• [TEXT SECTION]:

Friday, December 3, 2010

THE DEVIL'S POSSESSED (El Mariscal del infierno, 1974)

Paul Naschy, the thespian alter ego of writer-director Jacinto Molina, is often called "the Lon Chaney of Spain." There's an appropriate ambiguity to that label. In his most popular character, the tormented werewolf Waldemar Daninsky, Naschy clearly walks in the thorny footsteps of Lon Chaney Jr. In other films, like The Hunchback of the Morgue, his pathetic grotesques are more in the tradition of Chaney Sr. The more Molina took Naschy beyond the conceptual realm of the Universal classic monster mythos, the more his complete body of work came to resemble the broader range of roles of the elder Chaney. Molina wrote the script for director Leon Klimovsky's medieval adventure, crafting for himself the sort of role Chaney Sr. might have played in silent days, albeit with a more modern emphasis on Satanic sleaze, and for extra measure throws in a subtle homage to the great man's most famous role at the end.

An American distributor retitled El Mariscal del infierno to cash in on Seventies Satan fever in the aftermath of The Exorcist, and to pre-empt any assumption that "The Marshall of Hell" was a Spaghetti Western. In medieval Europe, a marshall/mariscal was a high ranking military official and part of the royal household. Such a man was Gilles de Lancre (Naschy), a fictional amalgam of Macbeth and Gilles de Rais, who opens the film by retiring to private life as the lord of his castle and the nearby countryside. He's somewhat disgruntled over failing to get the recognition he feels he deserved, or failing to achieve the greatness he considers his destiny. In retirement, he hopes to win fame as a man of science.

• [WORK TO COMPLETE]:
**A)** According to the film review, who directed The Devil's Possessed?
**B)** Return everything in the film review from "An American distributor" down to "man of science.".
The data comes from a separate source.

• [SOURCE INFORMATION]:

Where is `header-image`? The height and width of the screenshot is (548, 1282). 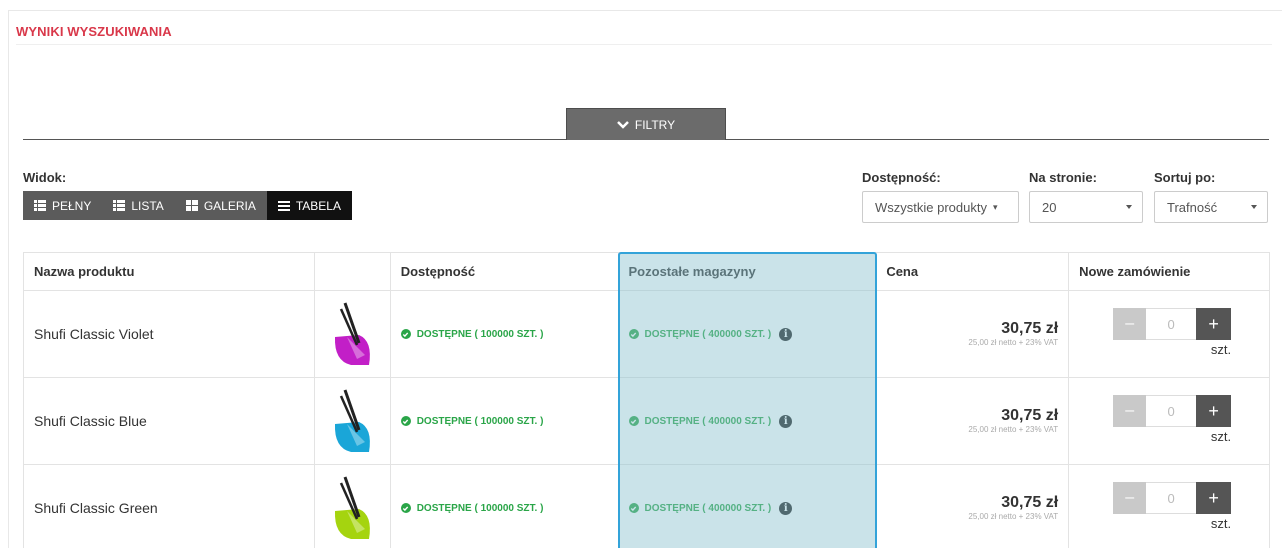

---

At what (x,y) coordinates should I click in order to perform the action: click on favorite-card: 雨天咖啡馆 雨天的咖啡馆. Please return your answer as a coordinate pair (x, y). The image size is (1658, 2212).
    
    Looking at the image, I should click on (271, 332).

• [ANSWERS TO THE EXERCISE]:
**A)** Leon Klimovsky

**B)**
An American distributor retitled El Mariscal del infierno to cash in on Seventies Satan fever in the aftermath of The Exorcist, and to pre-empt any assumption that "The Marshall of Hell" was a Spaghetti Western. In medieval Europe, a marshall/mariscal was a high ranking military official and part of the royal household. Such a man was Gilles de Lancre (Naschy), a fictional amalgam of Macbeth and Gilles de Rais, who opens the film by retiring to private life as the lord of his castle and the nearby countryside. He's somewhat disgruntled over failing to get the recognition he feels he deserved, or failing to achieve the greatness he considers his destiny. In retirement, he hopes to win fame as a man of science.